[[ EXCERPTED DATA open ]]

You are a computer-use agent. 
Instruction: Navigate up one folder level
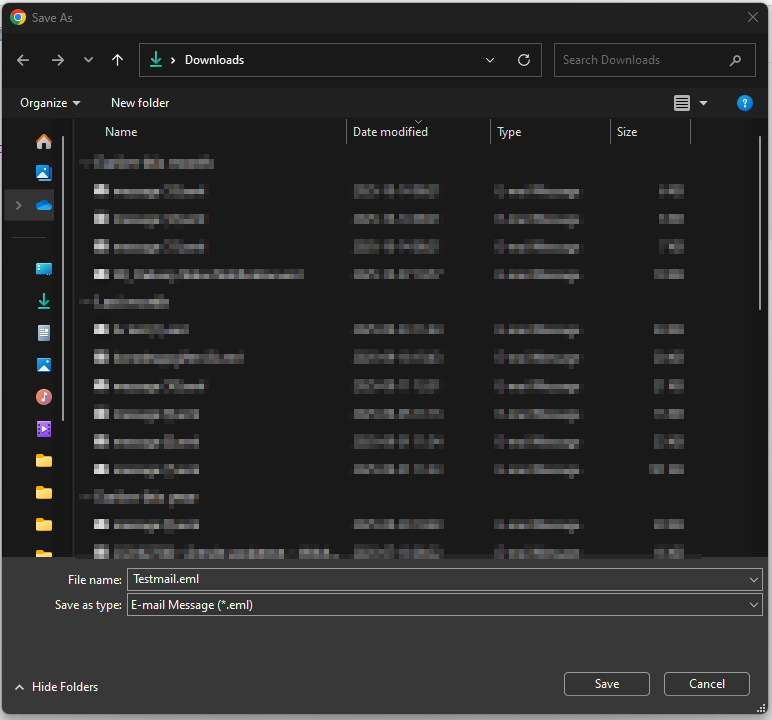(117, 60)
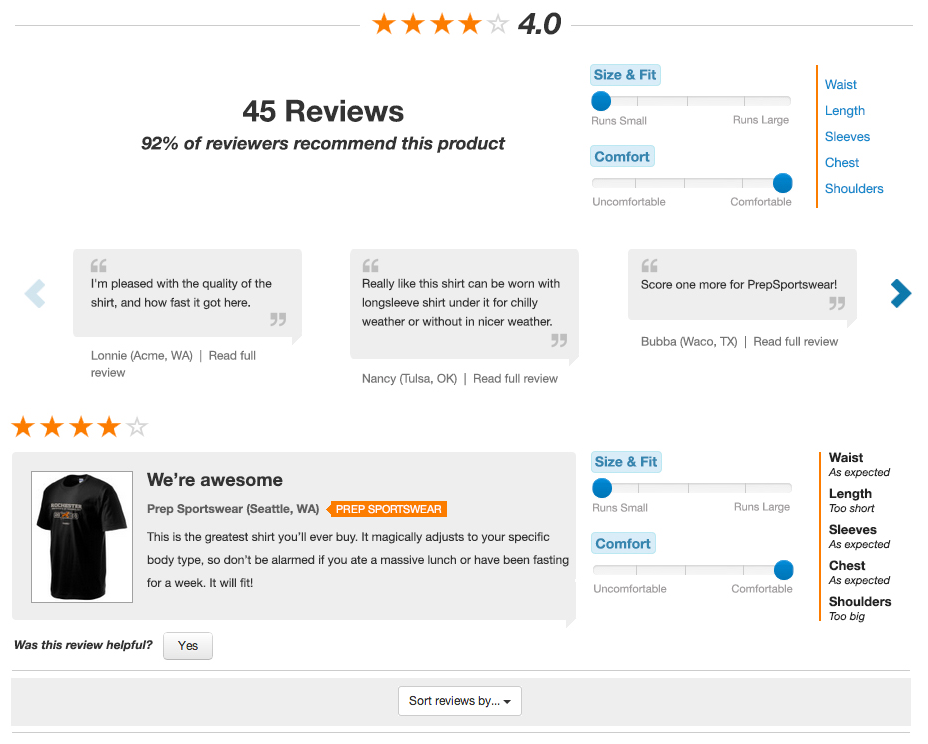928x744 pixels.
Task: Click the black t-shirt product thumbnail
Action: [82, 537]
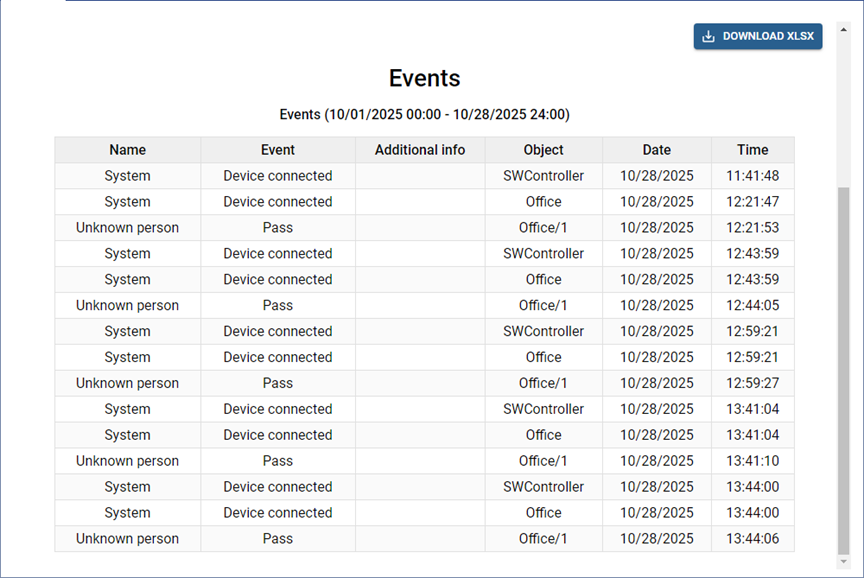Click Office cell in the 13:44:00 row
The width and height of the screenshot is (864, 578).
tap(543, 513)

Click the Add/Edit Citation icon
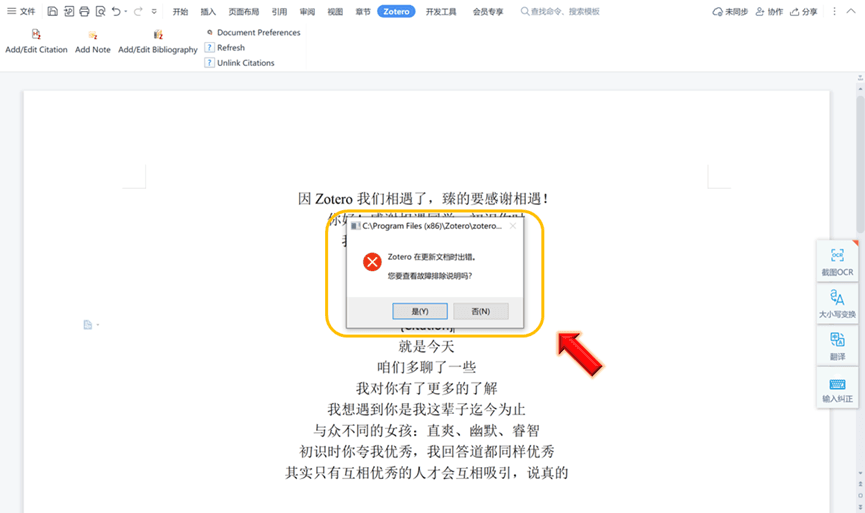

[[ EXCERPTED DATA closed ]]

THE PROBLEM: Nothing but the lines from the one containing "Instruction: Navigate up one folder level" through the end of the entries should be written out, exactly and without pictures.

WRITTEN RESPONSE:
Instruction: Navigate up one folder level
(117, 60)
928x744 pixels.
Task: Click the black t-shirt product thumbnail
Action: [82, 537]
Click Office cell in the 13:44:00 row
The width and height of the screenshot is (864, 578).
tap(543, 513)

Click the Add/Edit Citation icon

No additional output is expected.